▸ WRITTEN PROBLEM A:
Using the forum thread, decide whether each statement below agrees with it: (i) there are 7 pairs of primes less than 100 separated by only 2; (ii) there are 8 such pairs between 100 and 200; (iii) the quoted Riemann passage says that in a continuous manifoldness the ground of metric relations is given in the notion of it. Answer yes or no for each, and quote the deciding words of the forum thread.
▸ WRITTEN PROBLEM B:
According to the forum thread, which pair of primes straddles the halfway mark between 100 and 200?
▸ WRITTEN PROBLEM C:
Rewrite the forum thread between "In general, as" and "the old conjecture.", inclusive, and replace "rarer and rarer" with "scarcer and scarcer".

▸ SOURCE EXCERPT:
<<<<

Simply by asserting a unit, a "one" of something, a complex unpredictable pattern arises.
1 / 5 (1) May 16, 2013
Numerical singularities are not identical to physical space/time ones: "The question of the validity of the hypotheses of geometry in the infinitely small is bound up with the question of the ground of the metric relations of space. In this last question, which we may still regard as belonging to the doctrine of space, is found the application of the remark made above; that in a discrete manifoldness, the ground of its metric relations is given in the notion of it, while in a continuous manifoldness, this ground must come from outside. Either therefore the reality which underlies space must form a discrete manifoldness, or we must seek the gound of its metric relations outside it, in binding forces which act upon it.

The answer to these questions can only be got by starting from the conception of phenomena which has hitherto been justified by experience, and which Newton assumed as a foundation, and by making in this conception the successive changes required by facts which it cannot explain. Researches starting from general notions, like the investigation we have just made, can only be useful in preventing this work from being hampered by too narrow views, and progress in knowledge of the interdependence of things from being checked by traditional prejudices.This leads us into the domain of another science, of physic, into which the object of this work does not allow us to go to-day." Riemann "On the Hypotheses which lie at the Bases of Geometry."
1 / 5 (2) May 20, 2013
I have a serious doubt on this proof: the un-proven conjecture would be the same Riemann conjecture, but this was proven and also today not well knowed!
1 / 5 (2) May 20, 2013
REPEATing, I have a serious doubt on this proof: the un-proven conjecture would be the same Riemann (and Gauss for prime numbers) conjecture, but this was proven and also today not well knowed!
not rated yet May 28, 2013
I am really confused -- just now learning Calculus basics. Does this proof mean that there is at least one set of prime number pairs within every 70 million real numbers? Or just prime numbers? What does it MEAN to say that "the number of pairs of prime numbers that exist that are less than 70 million is infinite?" Since I am "cursed" with thinking verbally (as opposed to graphically and/or pictorially as is the case with most "smart ass" mathematicians), if you reply please use words and not symbols -- if possible. Dean
4 / 5 (4) May 29, 2013
No, it doesn't mean that. Here's what it means:

We'll start with an analogy, the Prime Numbers between 1 and 100. They're 2, 3, 5, 7, 11, 13, 17, 19, 23, 29, 31, 37, 41, 43, 53, 59, 61, 67, 71, 73, 79, 83, 89 and 97. A pair of Prime Numbers is any two consecutive Primes, so (2,3) and (43,53) are pairs. Notice how some primes in this list are pretty close together, and some are rather far apart. (3,5), (5,7), (11,13), (17,19), (29,31), (41,43), and (71,73) are all separated by only 2. There's 7 pairs of Primes less than 100 separated by only 2, 6 of those are less than 50, 4 of those are less than 25, and 3 of those are less than or equal to 13.

Between 100 and 200, there's 6 such pairs, and they're more spread out. 3 of them are less than 150, one pair straddles the halfway mark (149,151), and two more pairs live between there and 200.

In general, as you move up the number line, these sorts of Prime pairs get more spread out. You encounter fewer of them. (cont.)
3.7 / 5 (3) May 29, 2013
An old conjecture was that, as you moved up the number line, you'll still encounter pairs of Primes separated by only 2. They'll get rarer and rarer, but keep going long enough, and eventually you'll get to the next such pair. There will always be a next pair of Primes separated by only 2, even if the next pair is hundreds of billions of trillions of numbers away from the previous closest Prime number. That's the old conjecture.

>>>>

▸ EXTRACTED RECORDS:
<<<<

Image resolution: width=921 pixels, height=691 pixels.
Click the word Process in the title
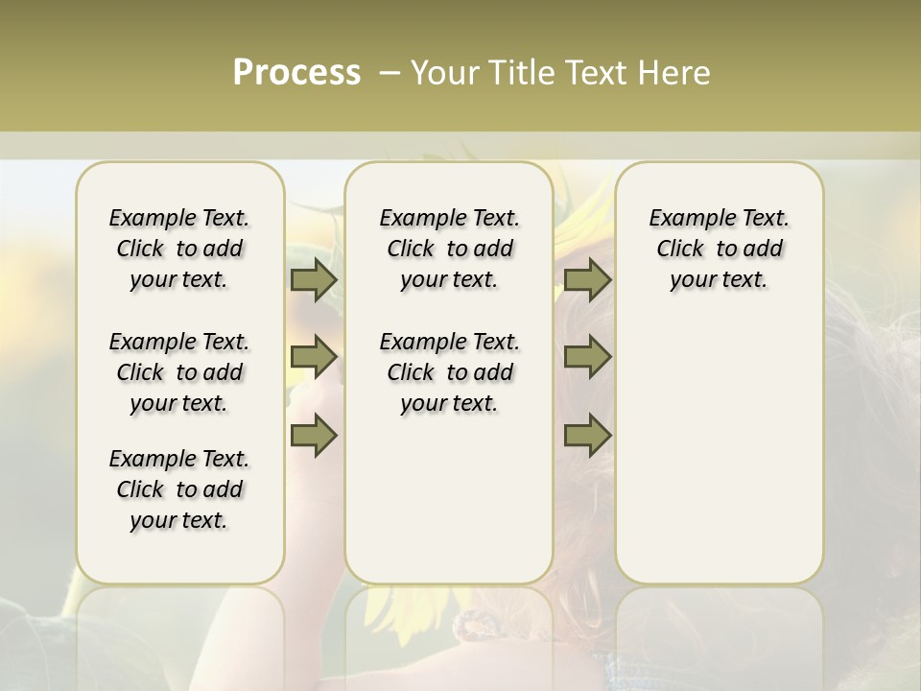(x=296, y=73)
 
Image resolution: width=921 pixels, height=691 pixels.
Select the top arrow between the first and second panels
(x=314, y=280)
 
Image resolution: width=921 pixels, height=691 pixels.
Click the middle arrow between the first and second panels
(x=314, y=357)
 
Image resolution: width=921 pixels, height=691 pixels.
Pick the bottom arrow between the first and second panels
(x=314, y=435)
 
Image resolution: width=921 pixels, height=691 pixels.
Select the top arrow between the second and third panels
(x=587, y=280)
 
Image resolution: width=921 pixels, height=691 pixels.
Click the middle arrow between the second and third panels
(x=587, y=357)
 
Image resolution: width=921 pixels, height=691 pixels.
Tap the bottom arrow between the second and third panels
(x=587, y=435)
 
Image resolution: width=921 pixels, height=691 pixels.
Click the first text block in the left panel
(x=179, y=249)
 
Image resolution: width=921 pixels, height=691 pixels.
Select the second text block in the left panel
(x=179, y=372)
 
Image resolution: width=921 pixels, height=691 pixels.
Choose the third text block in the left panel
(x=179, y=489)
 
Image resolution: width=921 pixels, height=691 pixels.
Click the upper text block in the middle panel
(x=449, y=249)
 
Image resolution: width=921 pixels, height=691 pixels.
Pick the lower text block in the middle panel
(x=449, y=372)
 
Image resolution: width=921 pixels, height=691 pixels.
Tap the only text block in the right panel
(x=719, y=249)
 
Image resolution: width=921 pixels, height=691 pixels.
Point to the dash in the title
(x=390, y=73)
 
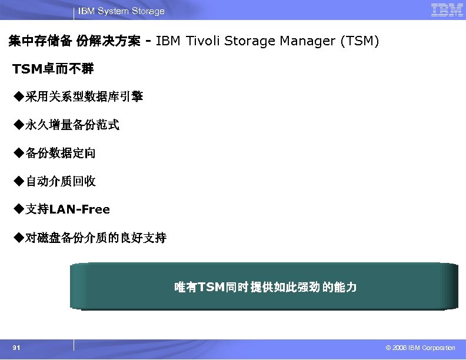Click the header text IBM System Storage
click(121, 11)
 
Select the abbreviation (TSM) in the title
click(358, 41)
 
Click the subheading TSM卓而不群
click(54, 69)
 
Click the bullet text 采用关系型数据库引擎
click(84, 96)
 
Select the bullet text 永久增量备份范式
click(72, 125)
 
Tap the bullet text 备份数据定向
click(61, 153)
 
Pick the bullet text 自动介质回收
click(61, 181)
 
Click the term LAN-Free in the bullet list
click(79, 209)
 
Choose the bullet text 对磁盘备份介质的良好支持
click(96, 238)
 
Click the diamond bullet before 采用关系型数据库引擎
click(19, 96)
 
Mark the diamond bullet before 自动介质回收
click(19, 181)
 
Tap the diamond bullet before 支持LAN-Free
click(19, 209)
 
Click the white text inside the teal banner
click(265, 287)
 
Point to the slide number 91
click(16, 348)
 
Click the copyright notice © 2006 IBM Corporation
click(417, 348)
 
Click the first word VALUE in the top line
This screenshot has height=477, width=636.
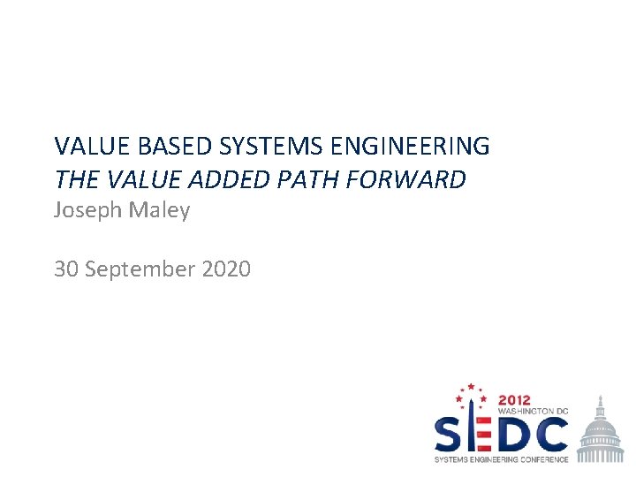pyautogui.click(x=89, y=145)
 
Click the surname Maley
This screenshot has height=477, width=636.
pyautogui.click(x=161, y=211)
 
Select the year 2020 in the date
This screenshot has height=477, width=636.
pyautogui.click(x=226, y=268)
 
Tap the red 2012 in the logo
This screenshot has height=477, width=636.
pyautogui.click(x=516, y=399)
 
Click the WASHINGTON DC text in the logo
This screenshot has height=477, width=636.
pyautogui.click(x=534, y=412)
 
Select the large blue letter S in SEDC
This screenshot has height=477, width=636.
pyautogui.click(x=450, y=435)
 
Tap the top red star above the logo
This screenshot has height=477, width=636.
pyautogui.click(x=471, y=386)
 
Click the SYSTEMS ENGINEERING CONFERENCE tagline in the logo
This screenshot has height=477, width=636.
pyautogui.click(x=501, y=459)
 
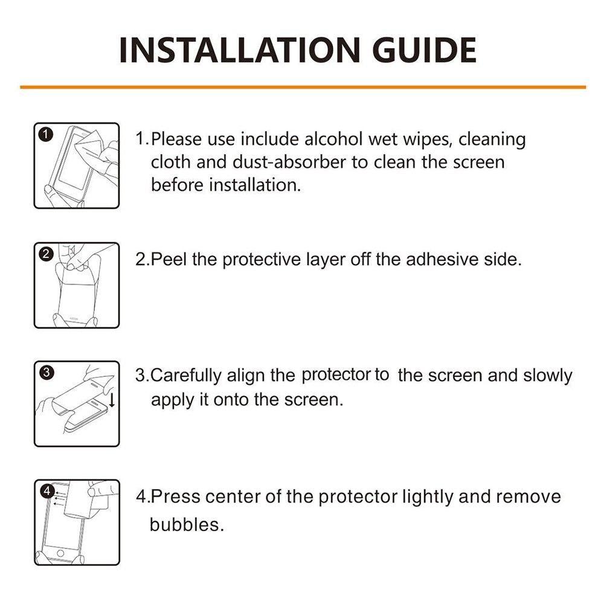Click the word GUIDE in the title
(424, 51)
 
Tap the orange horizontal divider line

>>>>

▸ COMPLETE ANSWER A:
(i) Yes: "There's 7 pairs of Primes less than 100 separated by only 2"
(ii) No: "Between 100 and 200, there's 6 such pairs"
(iii) No: "while in a continuous manifoldness, this ground must come from outside"

▸ COMPLETE ANSWER B:
(149,151)

▸ COMPLETE ANSWER C:
In general, as you move up the number line, these sorts of Prime pairs get more spread out. You encounter fewer of them. (cont.)
3.7 / 5 (3) May 29, 2013
An old conjecture was that, as you moved up the number line, you'll still encounter pairs of Primes separated by only 2. They'll get scarcer and scarcer, but keep going long enough, and eventually you'll get to the next such pair. There will always be a next pair of Primes separated by only 2, even if the next pair is hundreds of billions of trillions of numbers away from the previous closest Prime number. That's the old conjecture.